- **SUPPLIED TEXT**:
'''

TEXAS, USA — Under the cover of a stormy night and freshly deleted surveillance footage, a man tends to a newborn baby that isn’t his. His accomplice is nearby. So is the child’s mother, and though she’s distancing herself after having abandoned her son, she’ll reunite with him sooner than she thinks. For now, just a few minutes into the movie bearing the stay-on-your-guard title of “Broker,” there is this man, Sang-hyeon (Song Kang-ho), leaning closely into this kidnapping-by-proxy scene.

Leaning, but not leering, and there’s a world of difference we sense ourselves occupying when watching this interaction unspooling with such sensitivity that it defangs our worst suspicions, against all odds, about what Sang-hyeon intends to do. 

Such are the methods of writer-director Hirokazu Kore-eda, who makes the kinds of dramas that elevate seemingly simple setups into unexpectedly rich new territory. His Palme d’Or-winning “Shoplifters” remains one of the most eloquent of recent cinematic showcases about the unexpected places where families can be found and bonds created. “Broker,” a movie that is just as moving if not as tightly written, sticks to a similar conceptual template, establishing an unlikely community and the murky moral dilemmas that bind them. What separates a Kore-eda film is that these aren’t an invitation to indict his characters, but to appreciate the small but specific universes they occupy. “Broker” introduces us to child-trafficker protagonists, brushes with murder and sidesteps towards a pair of criminal investigators trying to scheme their way to an arrest.

Despite all this, maybe the most alarming thing about the movie is how unalarmingly it plays out. 

That isn’t to say the film is without conflict. In Sang-hyeon and Dong-soo (Gang Dong-won), the traffickers in question, “Broker” has two characters who are seasoned in the ways of criminality but mindful of the fact that the rich couples they conduct their transactions with may have less sympathetic intentions. They are far from cruel or clueless hucksters. And rather than solely track their exploits, Kore-eda’s screenplay complicates the dynamic by introducing a third spoke in So-young (Ji-eun Lee), a young woman who tags along to ensure the parents who will adopt her child are up to the task.

'''

- **RECORD SET**:
'''

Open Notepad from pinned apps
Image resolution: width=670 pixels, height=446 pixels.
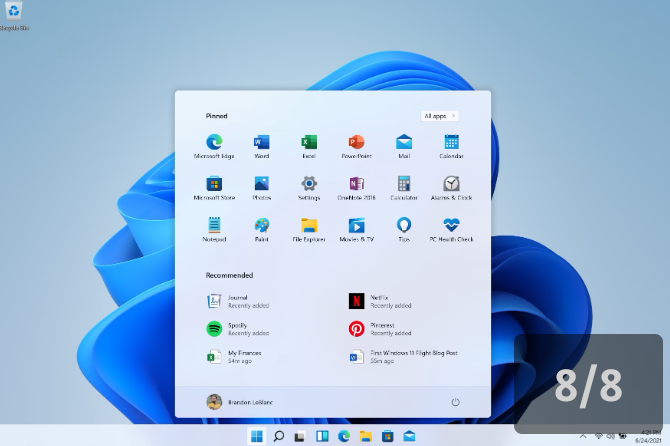click(214, 227)
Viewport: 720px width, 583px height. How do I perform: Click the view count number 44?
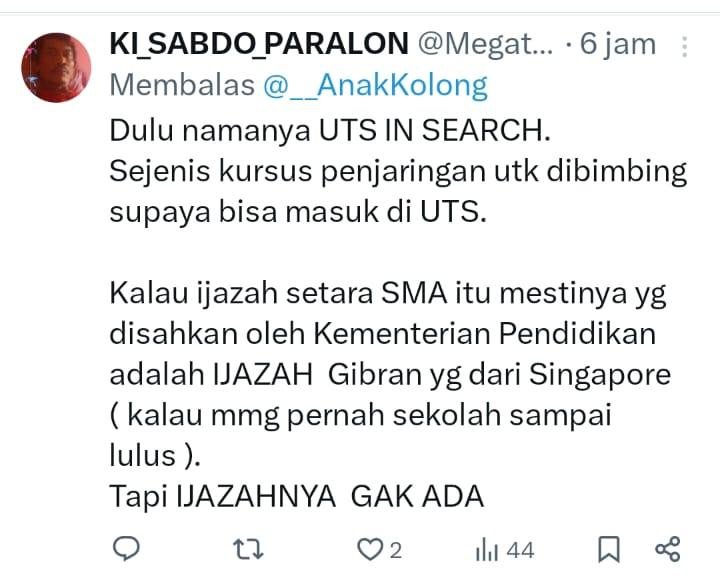pyautogui.click(x=520, y=550)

'''

From the film review above, reproduce verbatim the part that opens with the words containing "TEXAS, USA —" and closes with "intends to do.".

TEXAS, USA — Under the cover of a stormy night and freshly deleted surveillance footage, a man tends to a newborn baby that isn’t his. His accomplice is nearby. So is the child’s mother, and though she’s distancing herself after having abandoned her son, she’ll reunite with him sooner than she thinks. For now, just a few minutes into the movie bearing the stay-on-your-guard title of “Broker,” there is this man, Sang-hyeon (Song Kang-ho), leaning closely into this kidnapping-by-proxy scene.

Leaning, but not leering, and there’s a world of difference we sense ourselves occupying when watching this interaction unspooling with such sensitivity that it defangs our worst suspicions, against all odds, about what Sang-hyeon intends to do.